Well, It looks like after going on a decade we are going to join the modern age and start taking credit cards. I met yesterday with the representative from Heartland Payment Systems. I was very impressed with their rate structure, but even more so with the level of service.
They are contacting our POS supplier to do the intergration of Credit Card clearing with the POS and will install the system and install the internet connection over DSL.
Thanks to everyone who posted a few months ago when I had questions. I did not want to add the CC process during our busy season when we have enough going on but now we are in our slow time.
I am hoping to see the sales bump and keep our comp increases coming while I am seeking to sell the business.
If you run across any problems with Heartland integrating with your POS, RBS Lynk works with your POS company frequently. I’m very happy with their rate, and service has been wonderful. Scott who has posted here as RBSlynkman has contact info in the memberlist.
This is our Quick Serve Restaurant pricing. 90% of my Pizza Restaurant customers fall under QSR.
If you are a “Sit Down/Pay at the Table” Restaurant then CP 12 is probably as low as it goes (depending upon volume). We do have some Merchants paying Cost Plus 4.5 Cents but their Annual Volume exceeds $10,000,000 with an average ticket of $30.
Low Volume / Higher Average Ticket = The necessity to charge more per transaction to realize a profit.
Suffice it to say Cost Plus is the Best Pricing Structure for Restaurants but, at the same time, the most difficult to understand. I’ll be happy to explain to anyone willing to listen.
Believe it or not------up to 85% of the Fees that a Merchant pays goes to the Card Issuing Bank and the Associations (VISA/MC) the remaining 15% goes to the Aquiring Bank and Processor/ISO.
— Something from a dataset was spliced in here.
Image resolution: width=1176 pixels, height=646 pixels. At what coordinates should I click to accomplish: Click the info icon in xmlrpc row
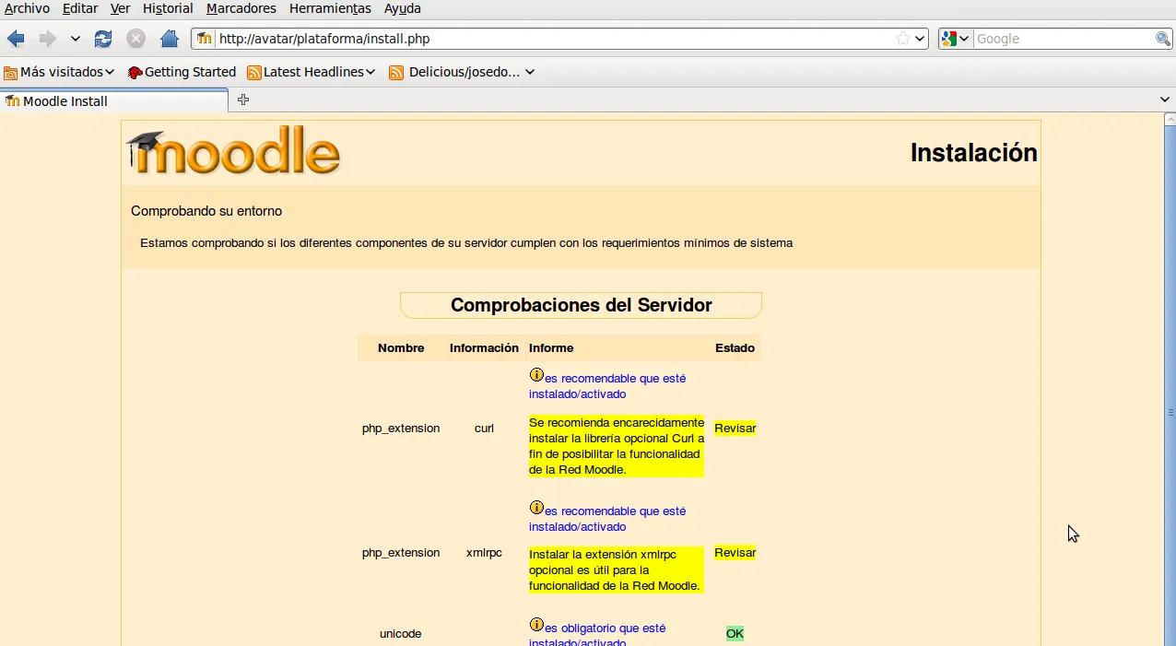[x=536, y=508]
The Ironic thing about this industry is, The Aquiring Processor assumes 100% of the RISK while only making a 15% profit.
Basic business principles apply The higher the Risk the More Profit that should be made.
Cost is the “Wholesale Rates”, aka Interchange and Assessments, that the Associations (VISA/MC) charge DEPENDING upon Card Type (Debit Card, Credit Card, Rewards Card and Corp Card to be simplistic) and how these Cards are presented (Swiped or Handkeyed) You can find Interchange Rate Disclosures at Both visa.com and mastercard.com (Between the 2 Associations there are over 300 Interchange categories)
Interchange is paid to the Card Issuing Bank and Assessments to the Associations.
Plus is simply the fee that we (Processors) charge to handle the money. This can either be in cents, Basis Points or a combination of both.
Cost plus is the best pricing because there are no “Markups” like there are in Tiered Pricing.
My CC sales per month are running about 24 - 25000 on 1400 - 1500 transactions … about 400 transactions totalling 10 - 12000 are unscanned (delivery sales). Approximately half of these are Visa/MC debit card sales. My question is, Am I getting hosed? Also, do I need DSL to integrate with my POS (Point of Success)? Nice as DSL would be, it really is not available to me at this time.
Cost plus is the best way to go. RBS thanks for your intrest. The rates I got are lower than what you are discussing here. My rate is cost plus 5 cents. The real value to me, however is that they have a person standing in my store to talk to me and will impliment the solution for me.
Just one thing to watch out for:
Once you get your statements check for a Basis Point line item in addition to the nickel. Alot of the Heartland statements I look at have the Basis Point added charge. Not saying that you will, just an FYI to make sure you are paying what you expected.
Also, we have local presence Nationwide as well. I understand personal service.